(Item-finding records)

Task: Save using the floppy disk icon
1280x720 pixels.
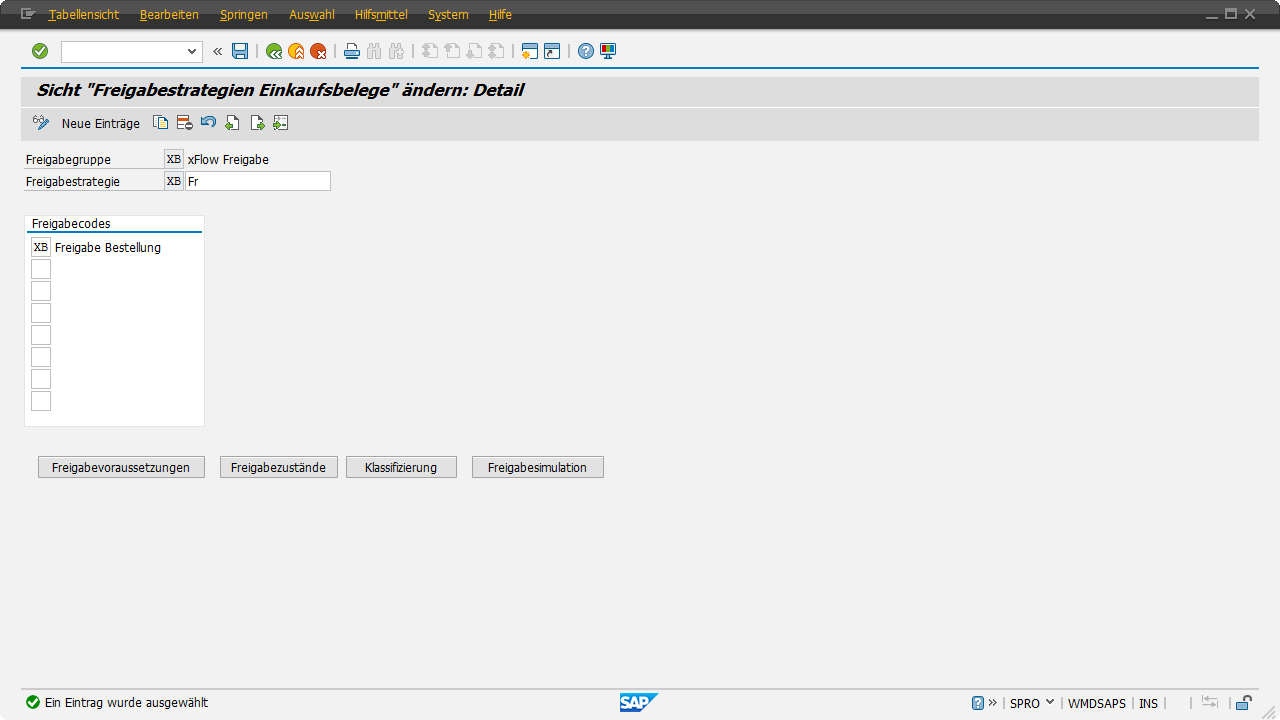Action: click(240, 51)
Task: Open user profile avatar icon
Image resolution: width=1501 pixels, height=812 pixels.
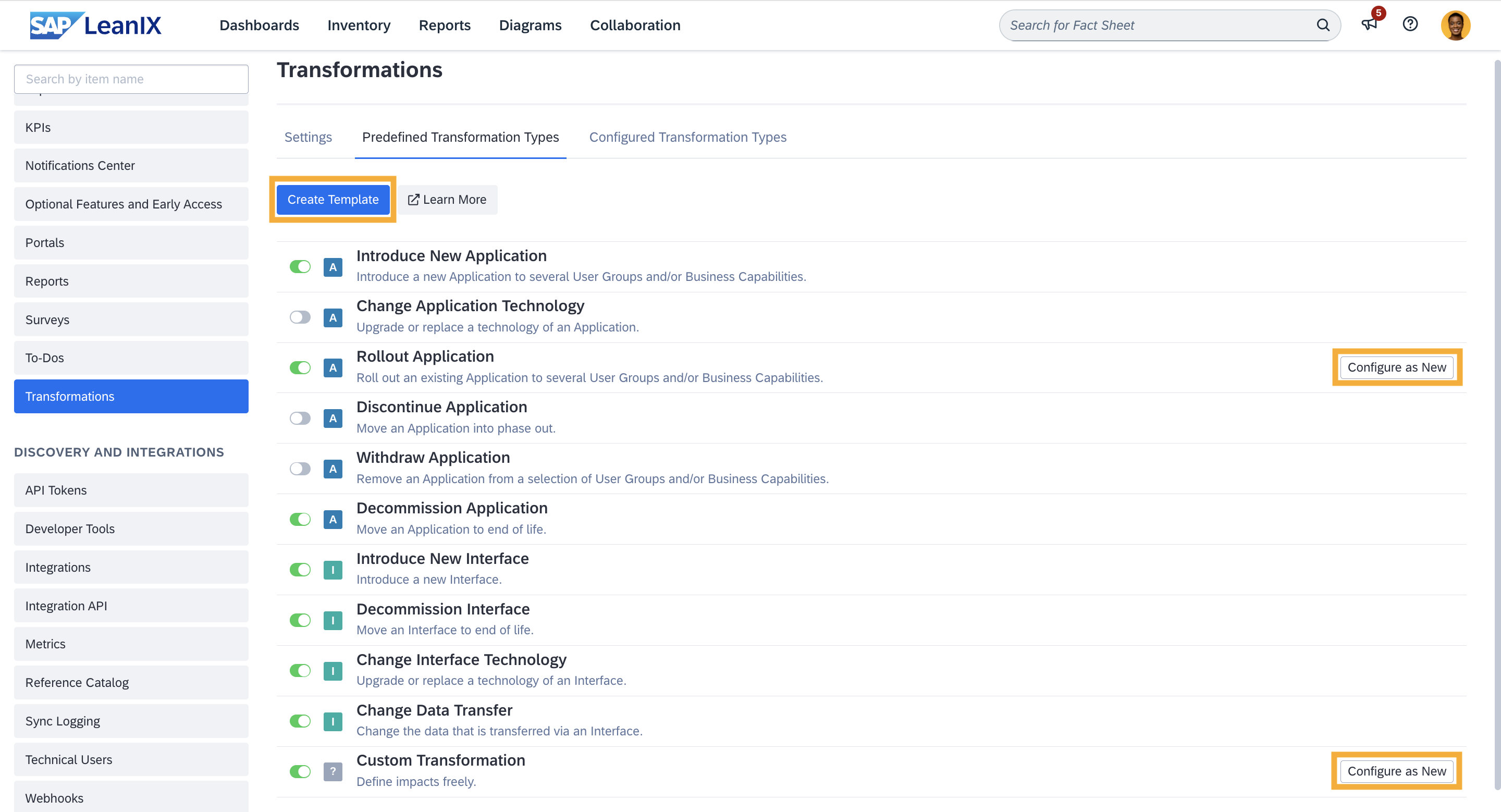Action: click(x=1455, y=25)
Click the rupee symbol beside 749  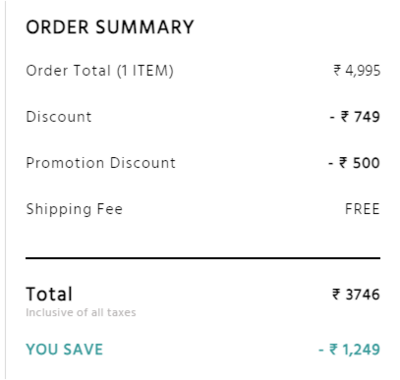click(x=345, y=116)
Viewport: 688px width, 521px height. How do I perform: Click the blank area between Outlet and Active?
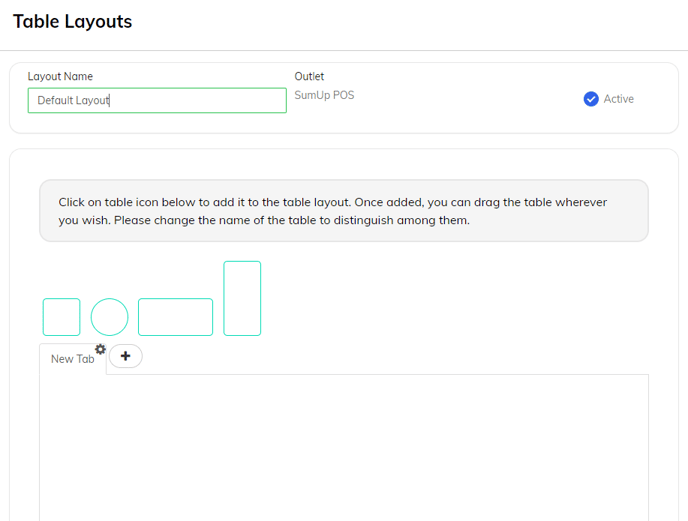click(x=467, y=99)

**What is being asked:** Retype the lines from the records above word for word, starting at the line that contains "Viewport: 688px width, 521px" and ending at the last line of the records, with both ends included. Leave the pictures out.

**The reply:**
Viewport: 688px width, 521px height. How do I perform: Click the blank area between Outlet and Active?
click(x=467, y=99)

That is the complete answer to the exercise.